I don't know, but I'll be watching this space carefully-- any chance that she also has perfectionism issues in play? That has led my DD to have wicked underperformance on exams-- and while most of the time it isn't terribly noticeable, it's enough to drop her a full grade in STEM coursework at the college level, and it shaves off a few percentiles here and there in other assessment, too (So national merit commendation, not semi-finalist, that kind of thing). She does MUCH better on essay exams where she gets deep into the test and isn't watching the clock or doing a lot of shallow attention 'task-switching,' where she feeds her anxiety.

My DD had a somewhat similar pattern with math-- it really wasn't until calculus that things didn't look so rosy. Honestly, one problem was that she simply wasn't accustomed to NEEDING to work practice problems, and so she secretly feared that there was something wrong with her for needing to do her homework.
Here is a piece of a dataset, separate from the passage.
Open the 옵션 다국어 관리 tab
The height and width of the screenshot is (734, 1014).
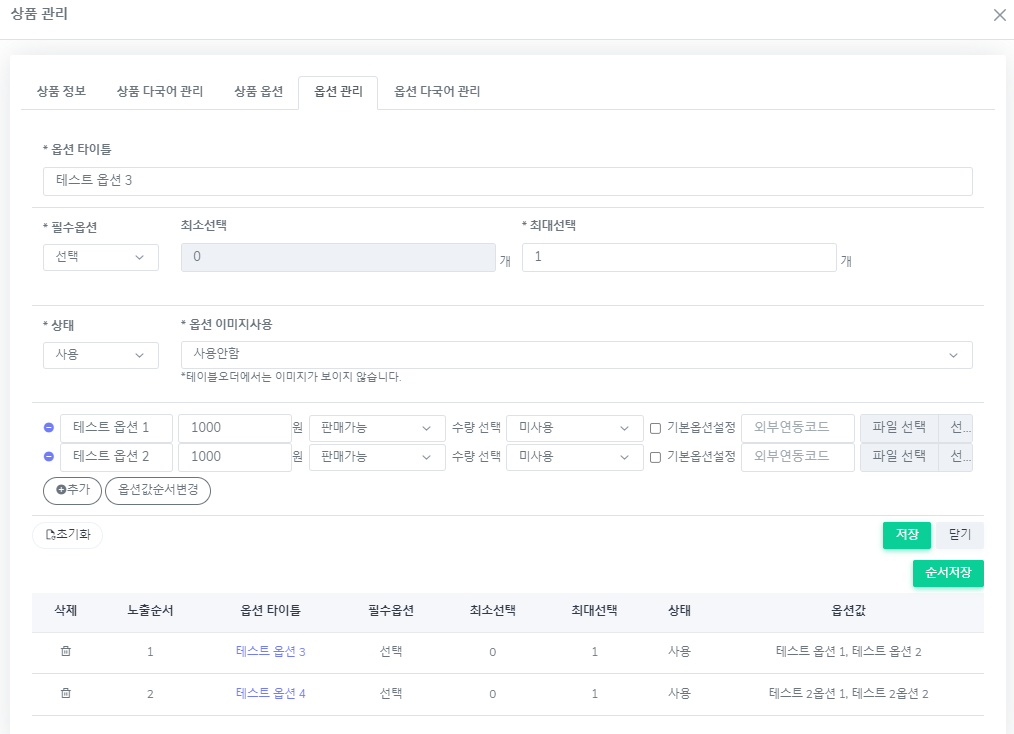coord(437,92)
I also think that there has been more of a tendency to focus on THE right answer, as opposed to (in years, er-- maybe decades past) an emphasis on a correct APPROACH, which, if arithmetic were correct, would lead to a numerically correct answer. I mean, sure-- some point deductions for sign errors and bonehead mistakes were taken, but it wasn't so all-or-nothing. It's more labor intensive to grade that way, I suppose. It's why homework is no longer graded, either, in most instances.

I'm sure that you've thought about a stealth LD already. Just the same, I'd look at the anxiety piece of things first.







Schrödinger's cat walks into a bar. And doesn't.